> **Objectif de la tâche**
D'après le texte fourni ci-dessous, quel est le poids des gorilles des montagnes du parc du Vironga ?

Je le regarde avancer vers moi, lentement, ses poings serrés sur le sol, ses épaules se balançant au rythme de sa démarche nonchalante, un regard peu expressif, fixe, où seules des pupilles de feu apportent une touche de couleur sur un visage noir, sévère, le dos argenté. Il ne semble pas me prêter une attention particulière mais ses gestes démontrent qu’il me voit, qu’il sait que je suis là et que c’est à moi de faire attention car je suis chez lui.

 

Dans le parc du Vironga, à l’Est de la RDC, on peut s’inviter sur les terrains des gorilles des montagnes. Ces bêtes de 250 kilos, pas forcément immenses mais au ventre rond comme si la bière de la veille n’était jamais absorbée, vivent en famille au milieu des forêts, face à deux volcans encore en activité. Il est possible, moyennant quelques billets verts, de les rencontrer, de passer un peu de temps avec eux, chez eux, de les observer, les sentir et se dire que la différence entre eux et nous n’est pas forcément des plus évidentes.

 

Toutefois, en les voyant s’avancer vers soi, on comprend ce que le mot « humilité » veut dire. La force, mélangée à une certaine dose de placidité, m’ôte toute envie de vouloir lui chatouiller l’oreille ou lui mettre une petite « claque »  sur le crâne car, dans tous les cas, s’il lui prend l’envie de faire de même, il gagnera. Conclusion : quand il se déplace, on baisse les yeux, on se pousse et, s’il vient à nous marcher sur les pieds, on s’excuse… Des moments uniques avec une espèce qui, bien que semblant s’éteindre, arrive à survivre grâce au travail acharné de quelques passionnés et d’une population locale qui a pris conscience de la richesse de cohabiter avec ces imposants primates.

> **Extrait de données**
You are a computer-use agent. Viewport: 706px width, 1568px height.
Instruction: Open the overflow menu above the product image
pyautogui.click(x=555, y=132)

> **Réponse complète**
Ils pèsent 250 kilos.